§ DOCUMENT
++++++++++++++++++++

The Reductionist Race for Answers

By Published on June 1, 2022

Any time an event occurs which ruptures the fabric of civilized life so grotesquely as what happened in Uvalde, Texas last week, it is instinctive to seek answers. It seems that many in the public light are rather hoping that the dust settles exclusively on guns.

I am not an absolutist on the Second Amendment, any more than I am on any other amendment, and at times like this I rather wish it were as simple as guns, but of course it is far from it.

Pure Political Theater

Beto O’Rourke channeled his inner Lauren Boebert Wednesday. He pulled a similar stunt on Texas Gov. Greg Abbott at a press conference that Boebert did to O’Rourke a few years back. Boebert used her confrontation with O’Rourke over gun rights at a campaign event to propel her into Congress — O’Rourke, who is running for Governor of Texas, probably hopes for the same sort of return. It was purely political theater. What, specifically, did he accuse Abbott of doing (or not doing) that would have averted Tuesday’s tragedy?

Nothing, because there is nothing that Abbott has done, or could have done, to prevent it. Gun purchase laws have not changed in Texas for decades, save for federal laws that have actually tightened rules.

The reflexive cry is for an ambiguous “something” to be done. Former President Barack Obama said on Twitter, “It’s long past time for action, any kind of action.”

I may be anachronistic in my thinking, but wouldn’t a more responsible plea be for “action that may help solve the problem?”

++++++++++++++++++++

§ RECORD EXCERPTS
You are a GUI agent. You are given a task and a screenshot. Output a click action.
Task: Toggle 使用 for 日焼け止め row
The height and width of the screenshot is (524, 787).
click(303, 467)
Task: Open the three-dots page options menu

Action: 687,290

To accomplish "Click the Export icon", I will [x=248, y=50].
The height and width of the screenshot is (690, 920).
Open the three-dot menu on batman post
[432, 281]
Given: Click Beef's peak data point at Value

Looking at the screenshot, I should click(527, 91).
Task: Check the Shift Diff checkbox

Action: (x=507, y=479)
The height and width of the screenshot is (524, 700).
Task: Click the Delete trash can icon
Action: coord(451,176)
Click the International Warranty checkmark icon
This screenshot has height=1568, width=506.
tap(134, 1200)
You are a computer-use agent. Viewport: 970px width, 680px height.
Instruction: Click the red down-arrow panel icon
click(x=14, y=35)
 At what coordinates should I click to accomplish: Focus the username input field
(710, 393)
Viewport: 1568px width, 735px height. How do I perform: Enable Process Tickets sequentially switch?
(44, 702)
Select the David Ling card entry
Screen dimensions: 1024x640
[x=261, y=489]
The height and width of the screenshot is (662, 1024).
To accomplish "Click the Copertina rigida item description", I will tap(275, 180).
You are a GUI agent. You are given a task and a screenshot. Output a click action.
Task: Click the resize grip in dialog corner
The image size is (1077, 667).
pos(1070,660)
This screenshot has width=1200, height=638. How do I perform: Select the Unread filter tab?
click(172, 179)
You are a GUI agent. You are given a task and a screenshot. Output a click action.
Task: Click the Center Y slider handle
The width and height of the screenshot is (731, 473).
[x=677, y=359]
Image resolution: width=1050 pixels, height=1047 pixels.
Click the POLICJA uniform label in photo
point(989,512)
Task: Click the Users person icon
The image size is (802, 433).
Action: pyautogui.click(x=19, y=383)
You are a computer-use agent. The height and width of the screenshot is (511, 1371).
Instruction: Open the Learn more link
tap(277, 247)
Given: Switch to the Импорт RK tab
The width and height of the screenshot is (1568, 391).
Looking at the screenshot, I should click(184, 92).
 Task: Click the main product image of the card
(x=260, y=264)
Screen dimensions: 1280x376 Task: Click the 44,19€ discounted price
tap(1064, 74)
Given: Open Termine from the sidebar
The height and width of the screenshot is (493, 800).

++++++++++++++++++++

§ ACTIONS TO TAKE
[a] Answer these questions from the column on the Uvalde shooting:
(i) Whom did Lauren Boebert confront over gun rights at a campaign event?
(ii) What office is Beto O'Rourke running for?
(iii) Who posted on Twitter that it was "long past time for action, any kind of action"?
[b] In the column on the Uvalde shooting, swap "Second Amendment" for "First Amendment" and give the passage that begins at the words "I am not an" and stops after "far from it.".
The records were drawn from a separate source.

§ ANSWERS FOR THIS EXERCISE
[a]
(i) Beto O'Rourke
(ii) Governor of Texas
(iii) Former President Barack Obama

[b]
I am not an absolutist on the First Amendment, any more than I am on any other amendment, and at times like this I rather wish it were as simple as guns, but of course it is far from it.